Hande’nin peşinden çok koşmuş
Aşklarını hep inkâr eden Hande Erçel ve Hakan Sabancı, Paris tatili dönüşü havalimanında görüntülendi. Nasıl görüyorsunuz bu aşkın istikbalini?
◊ Ömür Gedik: Yorum yapamadım bu konuya. Zaman içinde hep birlikte görürüz ne olacağını.
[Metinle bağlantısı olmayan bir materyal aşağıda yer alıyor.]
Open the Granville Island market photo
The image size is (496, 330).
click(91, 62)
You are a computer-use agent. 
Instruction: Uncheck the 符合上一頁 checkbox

◊ Savaş Özbey: Hakan Sabancı bir playboy. Hande Erçel ise ilişki insanı. Söylenene göre peşinden epey koşturtmuş yeni sevgilisini. Belli ki ciddiyetinden emin olduktan sonra izin vermiş yanaşmasına. Zaten Hakan Sabancı da teyit etti bunu. Bu, güzel bir başlangıç. Ama güzel başlayan şey güzel sürecek diye de bir garanti yok tabii.
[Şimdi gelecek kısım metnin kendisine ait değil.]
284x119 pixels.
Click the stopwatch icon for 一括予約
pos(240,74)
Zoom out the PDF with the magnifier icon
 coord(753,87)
◊ Onur Baştürk: Pek göremiyorum galiba bir gelecek. Ayrıca her ilişkinin de bir “geleceği” olması gerekmiyor. Anı yaşarsın, akışa bırakırsın. “Ciddi ilişki” diyerek kasmaya gerek yok.
◊ Orkun Ün: Hiçbir zaman hiçbir aşkın istikbali hakkında yorum yapmak istemem. Bilemezsin çünkü. Hiç ummadığımız insanlardan müthiş sadakatli ilişkiler de çıkabiliyor. O yüzden bekleyip görelim nereye evrilecek bu iş.
Berrak’ın zaferi
Berrak Tüzünataç, 2010’da Şahan Gökbakar’la evinin terasında çekilen görüntüleriyle ilgili AİHM’de açtığı davayı kazandı. Zaten 13 yıl olmuş, gören de görmüş fotoğrafları. Sizce amacı ne?
◊ Savaş Özbey: Görülen görülmüş ama bundan sonra kendisinin ya da başkasının başına gelmemesi için, mahremiyete saygı gibi bazı kuralların oturması için gitti sonuna kadar. Ve bir zafer kazandı. Ama eminim, kendisi de bazı dersler çıkarmıştır bu olaydan.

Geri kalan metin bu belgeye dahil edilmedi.